Caveats: We'd probably need a form encodeAs(String codecName) still to allow runtime parameterization of encoding depending on other factors i.e.

${product.description.encodeAs(contentType == 'text/xml' ? 'XMLEscape' : 'HTMLEscape')}

Option 3

Dynamically add toXXXXX() methods based on registered encodings. Each encoding would return a discreet type so that code would be able to tell whether or not a value was already encoded and if so how:

EncodedObject toXXXXXX()
EncodedObject toXXXXXX(def params)

EncodedObject would be defined as:

abstract class EncodedObject {

def value

String toString() { value.toString{} } }

Grails would create a new subclass of EncodedObject for every encoding registered, using the convention name of the encoding class, i.e. URLEncodingEncoder would result in a URLEncodingEncodedObject, and HTMLEscapeEncoder would result in HTMLEscapeEncodedObject. Grails would, upon receiving an encoding request, create an instance of the appropriate XXXEncodedObject type, call the encoder and set the value property to the encoded value.

Usage in GSP for example:

<a href="/edit?id=${product.id.toURLEncoding()}">Edit</a>

<input name="productDescription" value="${product.description.toHTMLEscape()}"/>

It's plain to see that naming of codec implementations could present some awkward toXXXXXX names.

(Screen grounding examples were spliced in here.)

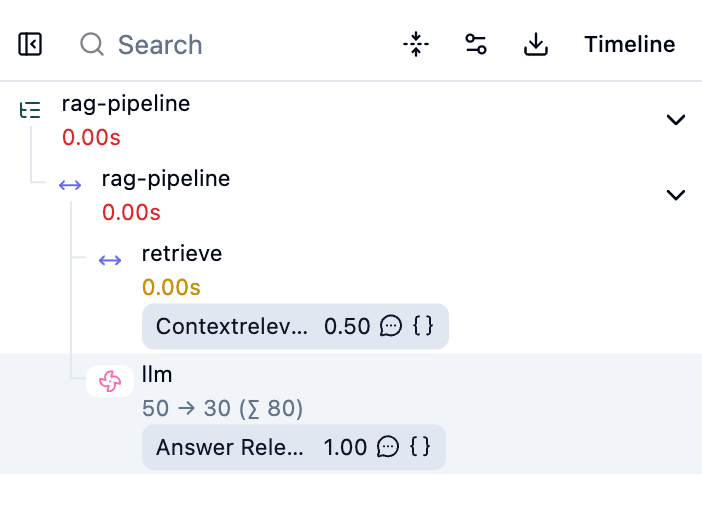This screenshot has height=526, width=702.
Task: Click into the Search field
Action: point(160,45)
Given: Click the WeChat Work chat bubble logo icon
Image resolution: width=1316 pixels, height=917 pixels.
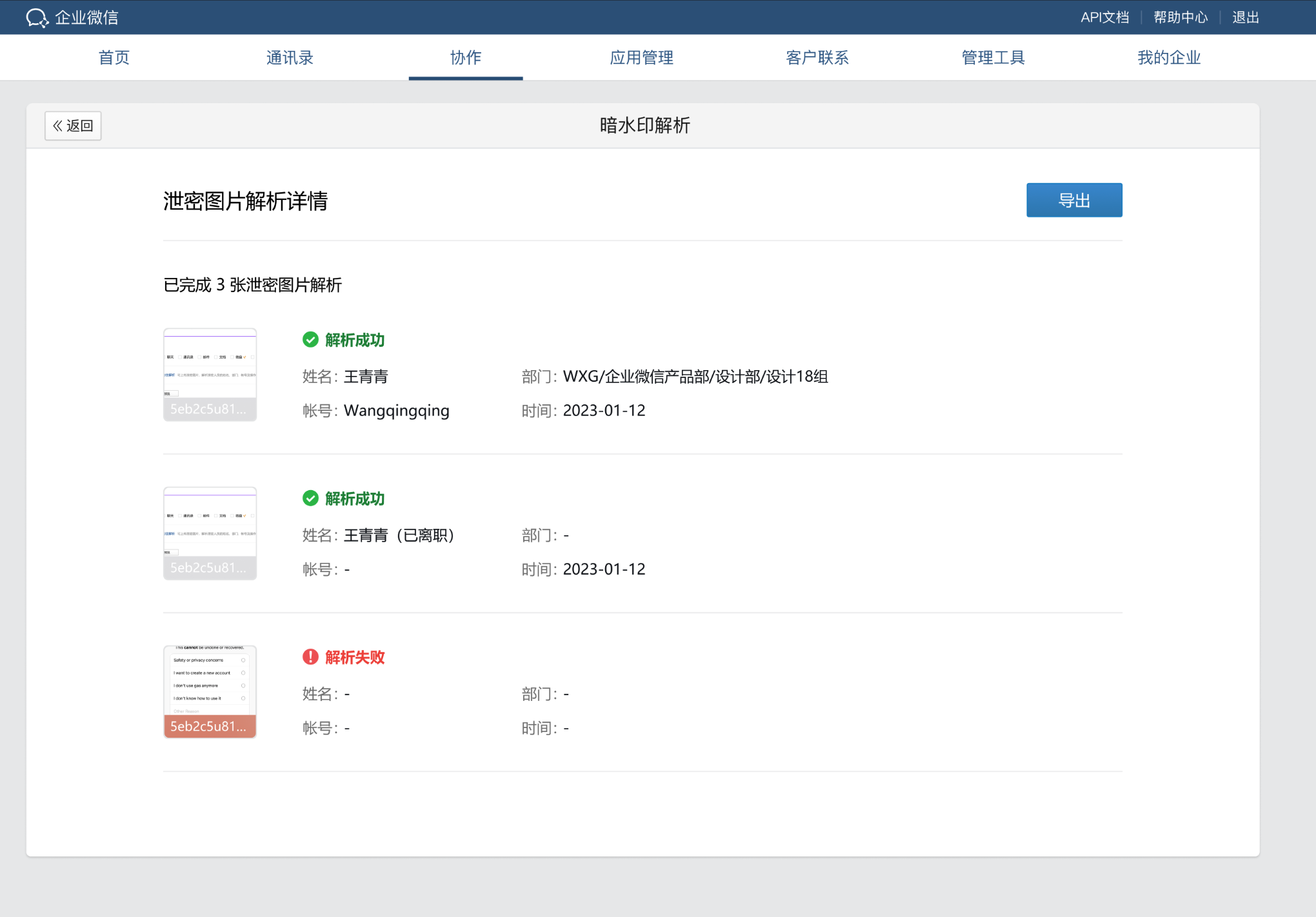Looking at the screenshot, I should pos(37,17).
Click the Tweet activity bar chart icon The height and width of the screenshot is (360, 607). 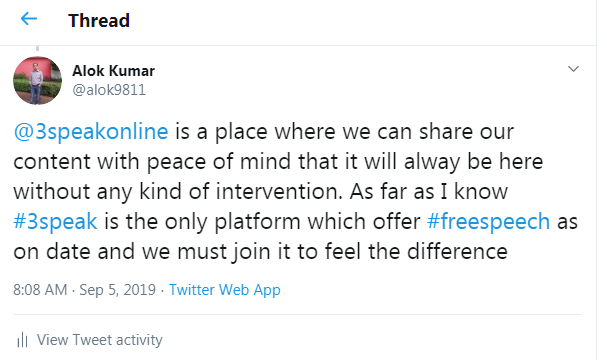tap(22, 340)
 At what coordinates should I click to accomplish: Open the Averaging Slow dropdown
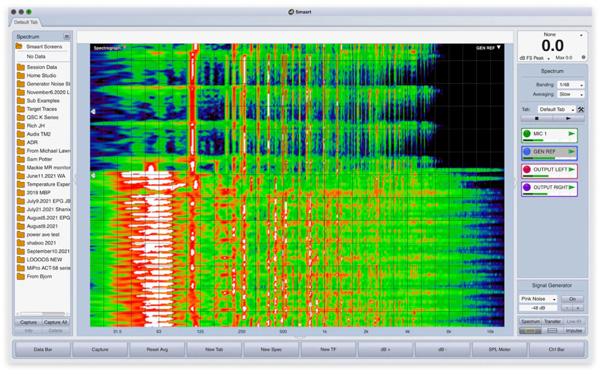tap(571, 94)
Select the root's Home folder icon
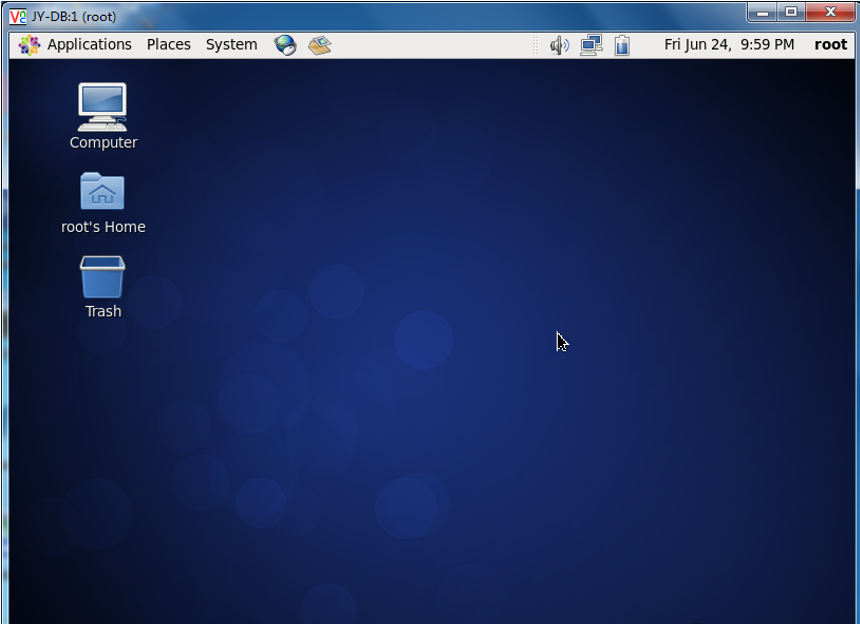Screen dimensions: 860x624 pyautogui.click(x=102, y=192)
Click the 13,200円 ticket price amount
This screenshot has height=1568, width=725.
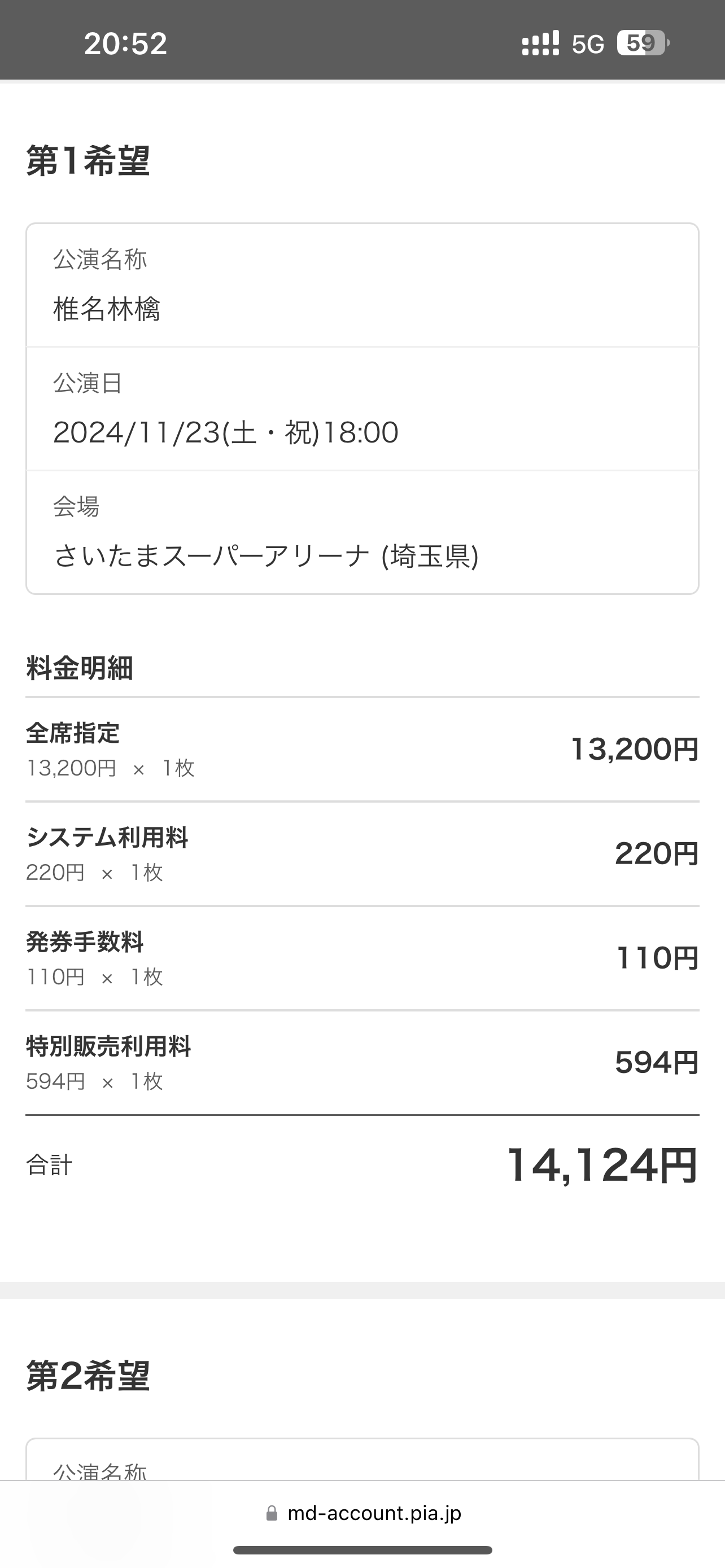(634, 750)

The implementation of these would look up the codecName against a list of registered codecs which are simply classes with a single method:

def encode(def obj, def propertyValue, def params)

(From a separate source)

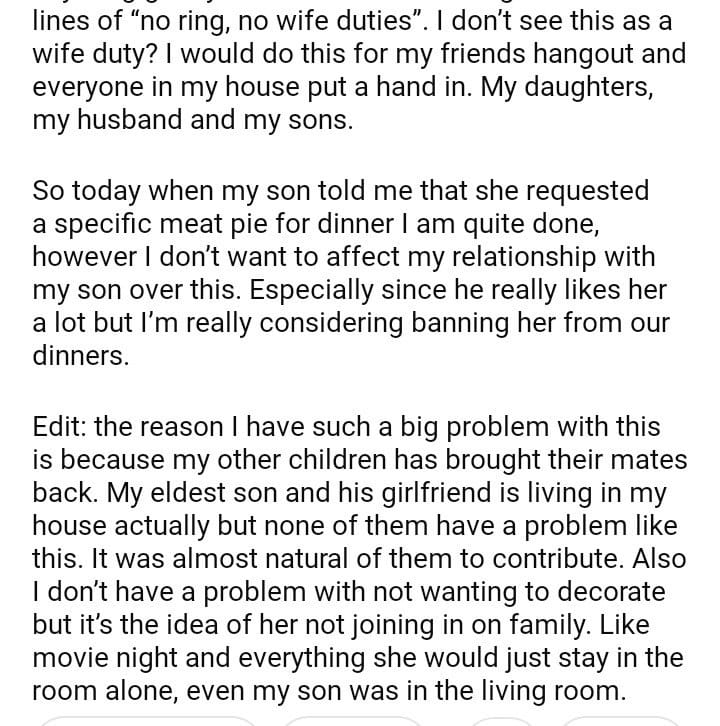Click the word "Edit:" starting the last paragraph

coord(60,427)
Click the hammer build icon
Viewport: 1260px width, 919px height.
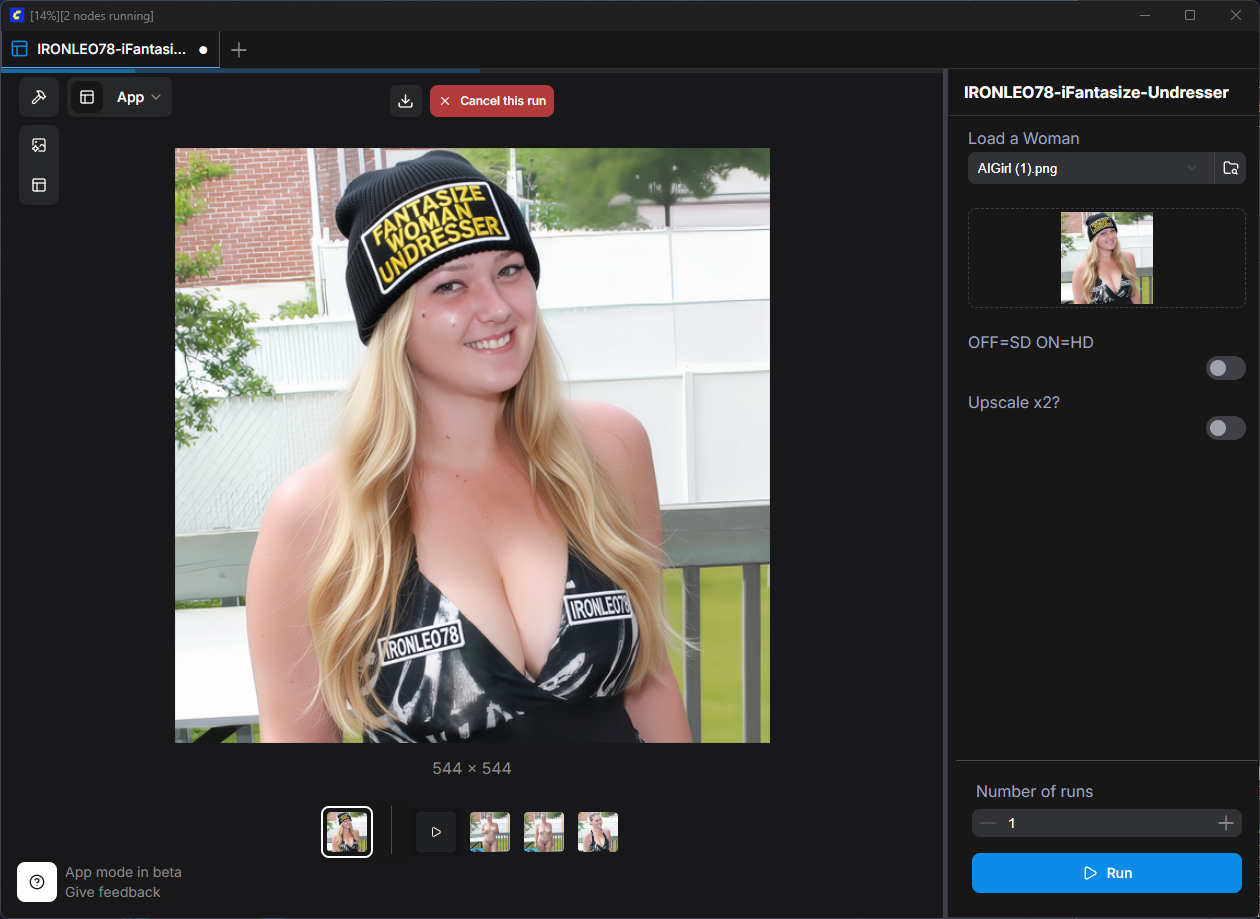coord(39,97)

By having a discrete type for the encoded values we could have smarter usage where for example data may be encoded in different ways based on application logic:

def passwordDigest = userDetails.passwordDigest

switch (passwordDigest.class) { case MD5DigestEncodedObject: println 'Encoding: MD5' case SHA1DigestEncodedObject: println 'Encoding: SHA-1' case Base64EncodedObject: println 'Encoding: Base64' }

Side effects:

  1. I think that any Java code (i.e. JSP) trying to access these methods would have trouble.
  2. We lose original type information - unless we define EncodedObject as an interface, and even then we could still have trouble with final classes such as String.
Caveats:
  1. People might think the whole object is encoded if they for example to myBook.toURLEncoded() which will actuall only URL encode myBook.toString() - so the EncodedObject terminology, or use of toXXXXX() could be confusing.
  2. I'm not sure how useful knowing the encoding type is.

Option 4

This is the same as Option 2 but instead of dynamically adding encodeAsXXXX methods to all objects, we add them just to the objects what will need access to encodings… i.e. GSP (and JSP context?), Controllers and Services (?), and use them as if they were "global" functions.

Usage in GSP for example:

<a href="/edit?id=${encodeAsURL(product.id)}">Edit</a>

<input name="productDescription" value="${encodeAsHTML(product.description)}"/>

This is a more traditional approach, apart from the dynamic method naming which is very "Grailsy". However the primary motivation for this alternative approach is that it may be more performant - intercepting method calls to GSP, controllers or services only, not to all objects in the application.